Seperti Apa Musim Terburuk Ajax Di Eredivisie? Mengulas Titik Terendah Dalam Sejarah Raksasa Belanda

Ajax mengalami banyak momen naik dan turun selama bertahun-tahun dan GOAL membahas musim terburuk mereka dalam sejarah Eredivisie.

Ajax adalah salah satu klub tersukses dalam sejarah sepakbola Belanda, setelah memenangkan Eredivisie sebanyak 36 kali. Namun, bahkan klub tersukses pun mengalami titik terendah dari waktu ke waktu, dan Ajax tidak terkecuali. Awal buruk mereka musim ini mengakibatkan pemecatan manajer Maurice Steijn.

Dalam artikel ini, GOAL membahas musim Eredivisie terburuk Ajax dalam sejarah mereka dan bagaimana nasib mereka di setiap musim tersebut.

Seperti apa musim terburuk Ajax di Eredivisie?

Ajax berada di posisi terbawah klasemen Eredivisie setelah beberapa pertandingan di musim 2023/24, karena mereka hanya memenangkan satu dari delapan pertandingan pembukaan mereka. Ini adalah awal musim terburuk klub dalam sejarah Eredivisie.

Artikel dilanjutkan di bawah ini

Awal musim terburuk Ajax sebelumnya terjadi pada 1964/65 ketika mereka meraih empat poin dari lima pertandingan pertama mereka. Namun, awal musim 2023/24 mereka saat ini bahkan lebih buruk lagi, dengan hanya meraih lima poin dari delapan pertandingan.

Meski pun musim 2023/24 bisa menjadi musim Eredivisie terburuk bagi Ajax dalam sejarah, ada titik terendah lainnya. Misalnya, pada musim 1965/66, Ajax menyelesaikan Eredivisie di peringkat ke-13, pencapaian terendah mereka dalam sejarah klub.

Musim 2023/24 sejauh ini menjadi bencana bagi Ajax, dengan klub tersebut berada di posisi terbawah klasemen Eredivisie.

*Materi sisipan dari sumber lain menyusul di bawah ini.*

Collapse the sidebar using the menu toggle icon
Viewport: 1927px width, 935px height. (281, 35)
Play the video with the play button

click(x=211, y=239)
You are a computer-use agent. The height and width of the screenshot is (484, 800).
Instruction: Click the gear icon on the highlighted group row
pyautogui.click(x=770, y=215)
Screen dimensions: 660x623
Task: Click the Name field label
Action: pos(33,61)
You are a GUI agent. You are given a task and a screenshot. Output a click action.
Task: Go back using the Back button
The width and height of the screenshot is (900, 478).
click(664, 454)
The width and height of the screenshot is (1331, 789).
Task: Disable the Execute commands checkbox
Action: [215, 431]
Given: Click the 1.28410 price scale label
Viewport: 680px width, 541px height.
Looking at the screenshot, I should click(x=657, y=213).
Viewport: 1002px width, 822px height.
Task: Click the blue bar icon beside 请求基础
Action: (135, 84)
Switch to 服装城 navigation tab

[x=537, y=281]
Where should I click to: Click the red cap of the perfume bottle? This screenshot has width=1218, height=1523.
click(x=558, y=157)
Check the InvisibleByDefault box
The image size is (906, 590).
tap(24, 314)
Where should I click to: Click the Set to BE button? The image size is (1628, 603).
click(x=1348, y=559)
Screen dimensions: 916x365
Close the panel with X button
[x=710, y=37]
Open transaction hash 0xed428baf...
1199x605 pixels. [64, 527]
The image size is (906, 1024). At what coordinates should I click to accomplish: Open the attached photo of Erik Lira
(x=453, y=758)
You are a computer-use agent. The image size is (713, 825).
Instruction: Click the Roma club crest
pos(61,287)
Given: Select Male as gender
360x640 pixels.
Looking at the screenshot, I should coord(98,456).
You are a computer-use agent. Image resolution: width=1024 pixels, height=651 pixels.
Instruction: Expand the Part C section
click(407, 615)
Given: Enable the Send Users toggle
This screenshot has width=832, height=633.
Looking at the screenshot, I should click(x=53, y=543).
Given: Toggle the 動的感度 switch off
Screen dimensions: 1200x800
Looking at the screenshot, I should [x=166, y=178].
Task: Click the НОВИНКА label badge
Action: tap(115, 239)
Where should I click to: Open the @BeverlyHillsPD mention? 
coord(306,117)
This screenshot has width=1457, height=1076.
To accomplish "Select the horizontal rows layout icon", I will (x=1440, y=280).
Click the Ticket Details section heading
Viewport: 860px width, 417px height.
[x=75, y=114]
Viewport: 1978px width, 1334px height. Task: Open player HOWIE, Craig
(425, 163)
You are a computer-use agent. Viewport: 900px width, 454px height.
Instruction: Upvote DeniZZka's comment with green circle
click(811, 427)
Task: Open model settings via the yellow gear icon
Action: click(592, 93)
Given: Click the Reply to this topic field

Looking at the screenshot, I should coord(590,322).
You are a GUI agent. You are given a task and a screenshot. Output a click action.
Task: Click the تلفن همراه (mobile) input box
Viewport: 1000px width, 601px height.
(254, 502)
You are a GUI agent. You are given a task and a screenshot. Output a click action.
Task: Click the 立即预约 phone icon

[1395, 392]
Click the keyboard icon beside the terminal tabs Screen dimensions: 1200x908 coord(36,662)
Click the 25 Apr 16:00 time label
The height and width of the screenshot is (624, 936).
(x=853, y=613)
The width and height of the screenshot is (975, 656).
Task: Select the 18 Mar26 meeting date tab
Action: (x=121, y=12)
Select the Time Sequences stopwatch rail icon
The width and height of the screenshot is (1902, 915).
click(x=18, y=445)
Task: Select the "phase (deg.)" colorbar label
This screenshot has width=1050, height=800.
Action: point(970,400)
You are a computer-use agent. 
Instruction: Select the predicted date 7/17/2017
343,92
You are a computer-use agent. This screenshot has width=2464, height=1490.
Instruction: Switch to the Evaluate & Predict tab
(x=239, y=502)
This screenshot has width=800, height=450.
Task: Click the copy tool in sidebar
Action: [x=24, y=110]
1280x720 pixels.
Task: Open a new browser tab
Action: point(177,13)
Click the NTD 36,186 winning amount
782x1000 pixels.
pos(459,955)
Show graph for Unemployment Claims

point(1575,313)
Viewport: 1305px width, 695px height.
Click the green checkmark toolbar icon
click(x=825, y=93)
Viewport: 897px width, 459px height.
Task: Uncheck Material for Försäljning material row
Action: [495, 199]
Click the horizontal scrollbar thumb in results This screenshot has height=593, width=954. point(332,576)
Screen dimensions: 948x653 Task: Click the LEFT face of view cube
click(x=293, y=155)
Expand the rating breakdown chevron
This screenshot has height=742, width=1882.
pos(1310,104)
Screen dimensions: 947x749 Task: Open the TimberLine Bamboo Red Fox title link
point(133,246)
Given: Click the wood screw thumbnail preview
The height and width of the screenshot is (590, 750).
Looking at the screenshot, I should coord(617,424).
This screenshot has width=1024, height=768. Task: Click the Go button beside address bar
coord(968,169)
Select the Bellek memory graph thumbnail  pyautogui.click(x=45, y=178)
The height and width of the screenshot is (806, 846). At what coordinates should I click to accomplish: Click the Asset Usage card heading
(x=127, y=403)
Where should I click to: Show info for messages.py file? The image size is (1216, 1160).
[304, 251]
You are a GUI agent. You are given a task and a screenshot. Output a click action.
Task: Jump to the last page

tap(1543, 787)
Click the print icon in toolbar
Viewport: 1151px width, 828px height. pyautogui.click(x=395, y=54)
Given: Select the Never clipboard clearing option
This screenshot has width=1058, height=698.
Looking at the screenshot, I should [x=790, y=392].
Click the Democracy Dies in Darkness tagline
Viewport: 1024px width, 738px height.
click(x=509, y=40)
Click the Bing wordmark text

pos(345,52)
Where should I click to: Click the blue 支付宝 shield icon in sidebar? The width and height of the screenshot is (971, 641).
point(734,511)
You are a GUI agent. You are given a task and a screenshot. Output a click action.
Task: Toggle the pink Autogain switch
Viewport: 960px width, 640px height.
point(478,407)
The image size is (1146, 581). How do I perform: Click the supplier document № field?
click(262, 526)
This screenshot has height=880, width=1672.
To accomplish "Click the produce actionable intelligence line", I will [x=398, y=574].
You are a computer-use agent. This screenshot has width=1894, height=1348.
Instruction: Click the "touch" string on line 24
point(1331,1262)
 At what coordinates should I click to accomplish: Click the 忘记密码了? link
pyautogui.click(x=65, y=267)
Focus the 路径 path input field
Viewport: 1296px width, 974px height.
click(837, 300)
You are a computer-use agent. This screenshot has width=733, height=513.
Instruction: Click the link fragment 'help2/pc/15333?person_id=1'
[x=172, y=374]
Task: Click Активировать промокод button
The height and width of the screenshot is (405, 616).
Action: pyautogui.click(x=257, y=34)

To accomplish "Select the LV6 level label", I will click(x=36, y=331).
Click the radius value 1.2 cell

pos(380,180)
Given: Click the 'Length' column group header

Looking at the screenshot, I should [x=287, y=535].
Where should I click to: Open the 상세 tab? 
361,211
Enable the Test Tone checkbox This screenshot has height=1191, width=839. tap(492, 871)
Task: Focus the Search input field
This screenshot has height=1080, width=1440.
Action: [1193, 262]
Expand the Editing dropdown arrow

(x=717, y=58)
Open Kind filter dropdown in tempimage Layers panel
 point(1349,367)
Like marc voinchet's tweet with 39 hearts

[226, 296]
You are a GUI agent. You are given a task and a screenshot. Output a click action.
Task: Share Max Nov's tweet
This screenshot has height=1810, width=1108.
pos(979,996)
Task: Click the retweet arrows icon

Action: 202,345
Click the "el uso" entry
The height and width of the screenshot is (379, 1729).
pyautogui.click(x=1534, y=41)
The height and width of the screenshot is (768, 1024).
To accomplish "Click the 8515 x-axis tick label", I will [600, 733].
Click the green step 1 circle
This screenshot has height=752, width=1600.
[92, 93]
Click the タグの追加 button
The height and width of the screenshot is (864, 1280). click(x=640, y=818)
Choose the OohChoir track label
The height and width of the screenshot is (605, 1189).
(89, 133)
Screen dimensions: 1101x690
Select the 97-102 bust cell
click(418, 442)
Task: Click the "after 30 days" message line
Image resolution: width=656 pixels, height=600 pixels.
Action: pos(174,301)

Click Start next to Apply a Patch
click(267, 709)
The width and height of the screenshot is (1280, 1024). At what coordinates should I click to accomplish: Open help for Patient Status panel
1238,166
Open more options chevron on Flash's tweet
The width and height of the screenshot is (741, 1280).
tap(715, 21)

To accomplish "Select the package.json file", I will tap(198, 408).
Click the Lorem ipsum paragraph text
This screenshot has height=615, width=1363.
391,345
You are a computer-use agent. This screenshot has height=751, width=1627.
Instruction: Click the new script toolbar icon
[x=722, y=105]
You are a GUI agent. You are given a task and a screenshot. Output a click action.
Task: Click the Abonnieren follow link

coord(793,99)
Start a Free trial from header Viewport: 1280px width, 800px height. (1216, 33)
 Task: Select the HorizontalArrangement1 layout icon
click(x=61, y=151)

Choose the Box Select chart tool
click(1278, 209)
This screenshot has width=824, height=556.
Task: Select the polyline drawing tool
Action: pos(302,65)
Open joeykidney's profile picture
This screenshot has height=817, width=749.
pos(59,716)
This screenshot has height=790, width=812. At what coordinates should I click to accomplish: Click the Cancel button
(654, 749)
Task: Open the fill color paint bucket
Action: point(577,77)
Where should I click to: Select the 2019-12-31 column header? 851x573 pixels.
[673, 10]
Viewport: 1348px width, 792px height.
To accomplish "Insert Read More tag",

Ajax menjalani delapan pertandingan di semua kompetisi tanpa kemenangan dan itu merupakan rekor terpanjang mereka dalam 69 tahun.

Namun, Ajax adalah klub dengan sejarah yang kaya dan budaya kemenangan yang kuat, dan mereka akan bertekad untuk bangkit kembali dari kemunduran ini.